Amen sister! James and I each take individual coverage through work. I have a high deductible plan with an HSA account since I rarely get sick. Preventative care is covered 100% and I've got close to 2 year's worth of deductible saved up just in case. James has the best plan he can get because of his MS and it's expensive and still doesn't cover everything. He went to a couple of physical therpay sessions - not covered. And he had quite a few acupuncture session to help alleviate some MS symptoms - not covered. Then of course there are the copays for all the different drugs he has to take. My lovely crown a few months ago set me back $412 and that's with insurance coverage. While we may have the best doctors in the world we certainly don't have the best healthcare system. Healthcare should be a basic human right but in this country we treat it like it is a privilege.

Carrie#K said...

Health care costs have been so opaque for so long because they've been a fringe benefit from employers - but now employers (and employees) can't afford the rising costs. At least we can see what we had.
We need to divorce it from payroll - it's crazy when that's deemed "socialist" - it's either the government or an insurance company managing your health care - both bureaucrats - but presumably you you can vote one set out of office!
Sorry for the rant. Health care sets me off.

Emily Barton said...

Nigel, absolutely!

Raych, so sorry to hear about your fight with cancer, and I'm glad it turned out okay. Yes, having to worry about finances on top of fighting a deadly disease is a fact of life here in this country, and I don't really know how so many do it, either.
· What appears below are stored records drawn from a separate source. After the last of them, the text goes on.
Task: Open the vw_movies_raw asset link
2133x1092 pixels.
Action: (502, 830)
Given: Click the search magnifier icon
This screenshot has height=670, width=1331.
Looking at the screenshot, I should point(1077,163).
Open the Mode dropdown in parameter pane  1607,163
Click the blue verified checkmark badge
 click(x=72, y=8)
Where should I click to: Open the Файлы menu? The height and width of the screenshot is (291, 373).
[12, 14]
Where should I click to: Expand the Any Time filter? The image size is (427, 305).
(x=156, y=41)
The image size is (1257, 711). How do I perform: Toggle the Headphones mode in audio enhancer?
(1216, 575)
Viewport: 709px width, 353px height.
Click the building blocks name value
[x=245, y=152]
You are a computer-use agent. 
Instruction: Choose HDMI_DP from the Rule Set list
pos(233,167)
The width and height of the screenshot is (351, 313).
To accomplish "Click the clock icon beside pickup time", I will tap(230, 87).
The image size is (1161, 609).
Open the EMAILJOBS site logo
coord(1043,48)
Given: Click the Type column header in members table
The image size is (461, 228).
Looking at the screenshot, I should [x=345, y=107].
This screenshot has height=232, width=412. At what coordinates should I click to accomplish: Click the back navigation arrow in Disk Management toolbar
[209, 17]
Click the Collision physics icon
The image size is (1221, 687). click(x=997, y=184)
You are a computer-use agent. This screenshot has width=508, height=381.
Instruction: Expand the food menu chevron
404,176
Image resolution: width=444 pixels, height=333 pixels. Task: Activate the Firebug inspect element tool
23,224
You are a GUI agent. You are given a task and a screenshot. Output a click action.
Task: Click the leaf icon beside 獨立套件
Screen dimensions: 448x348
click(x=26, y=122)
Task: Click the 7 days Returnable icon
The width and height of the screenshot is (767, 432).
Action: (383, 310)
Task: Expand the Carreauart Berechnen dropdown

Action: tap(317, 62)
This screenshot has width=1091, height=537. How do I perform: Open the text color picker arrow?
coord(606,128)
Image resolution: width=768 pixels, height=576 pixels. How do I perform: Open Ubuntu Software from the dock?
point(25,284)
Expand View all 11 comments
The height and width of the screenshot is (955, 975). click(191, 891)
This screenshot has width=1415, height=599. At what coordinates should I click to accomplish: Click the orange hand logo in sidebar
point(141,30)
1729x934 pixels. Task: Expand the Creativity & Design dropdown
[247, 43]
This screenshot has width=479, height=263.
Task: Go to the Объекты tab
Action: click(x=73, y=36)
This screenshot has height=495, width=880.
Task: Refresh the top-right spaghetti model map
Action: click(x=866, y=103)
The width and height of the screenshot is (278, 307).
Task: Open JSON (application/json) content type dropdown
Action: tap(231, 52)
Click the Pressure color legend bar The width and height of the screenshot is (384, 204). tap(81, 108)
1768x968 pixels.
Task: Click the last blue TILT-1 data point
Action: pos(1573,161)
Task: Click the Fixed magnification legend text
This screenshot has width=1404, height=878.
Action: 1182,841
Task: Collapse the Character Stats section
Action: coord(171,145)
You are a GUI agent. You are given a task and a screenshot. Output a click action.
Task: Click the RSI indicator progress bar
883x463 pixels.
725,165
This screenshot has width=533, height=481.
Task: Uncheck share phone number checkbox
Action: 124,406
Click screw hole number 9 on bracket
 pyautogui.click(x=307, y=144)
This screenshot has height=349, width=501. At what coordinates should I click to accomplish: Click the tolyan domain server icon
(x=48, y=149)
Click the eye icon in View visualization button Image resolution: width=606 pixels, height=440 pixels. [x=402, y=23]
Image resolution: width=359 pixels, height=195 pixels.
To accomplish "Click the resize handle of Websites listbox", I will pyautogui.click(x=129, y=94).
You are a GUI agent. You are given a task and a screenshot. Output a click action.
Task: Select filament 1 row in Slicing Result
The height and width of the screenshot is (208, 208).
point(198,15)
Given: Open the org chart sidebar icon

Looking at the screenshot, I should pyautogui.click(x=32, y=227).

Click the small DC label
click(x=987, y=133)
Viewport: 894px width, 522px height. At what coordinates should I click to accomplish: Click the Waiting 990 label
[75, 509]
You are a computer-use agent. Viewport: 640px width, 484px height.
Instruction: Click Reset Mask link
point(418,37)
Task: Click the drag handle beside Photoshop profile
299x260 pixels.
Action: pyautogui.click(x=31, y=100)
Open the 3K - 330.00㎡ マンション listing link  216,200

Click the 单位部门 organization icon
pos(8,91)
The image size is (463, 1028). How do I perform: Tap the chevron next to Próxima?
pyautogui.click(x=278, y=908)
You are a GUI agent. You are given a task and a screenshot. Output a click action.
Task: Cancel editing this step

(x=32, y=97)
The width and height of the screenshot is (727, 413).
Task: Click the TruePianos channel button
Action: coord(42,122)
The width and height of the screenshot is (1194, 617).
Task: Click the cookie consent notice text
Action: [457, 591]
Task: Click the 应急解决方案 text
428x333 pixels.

Smithereens, yes, I would take your system over ours any day (of course, the insurance companies with the help of the media here have managed to convince Americans that European systems are horrible).

Becca, no problem with rambling! I thoroughly enjoyed getting your insight.

Litlove, yes, it is awful, and even worse that so many Americans have bought into the idea that it isn't.

Stefanie, yes. It's terrible that we treat it like a privilege and not a basic human right.

Carrie, it sets me off, too, and I completely agree. Why does anyone think the government running things is going to be worse than the insurance companies?

Anne Camille said...

Sad that one of my first reactions was "Only A $500 deductible?". Our Rx costs have risen so much this year (some over $100/month copay for generics) and yet we can get some for $4.00 through other programs. . I have a friend who had to drive > 1hr to go to a specific place to buy diabetic test strips - something that you can get at any drugstore. It seems like more plans are intentionally so inconvenient so that people won't use them. Which means you're really paying to NOT use them.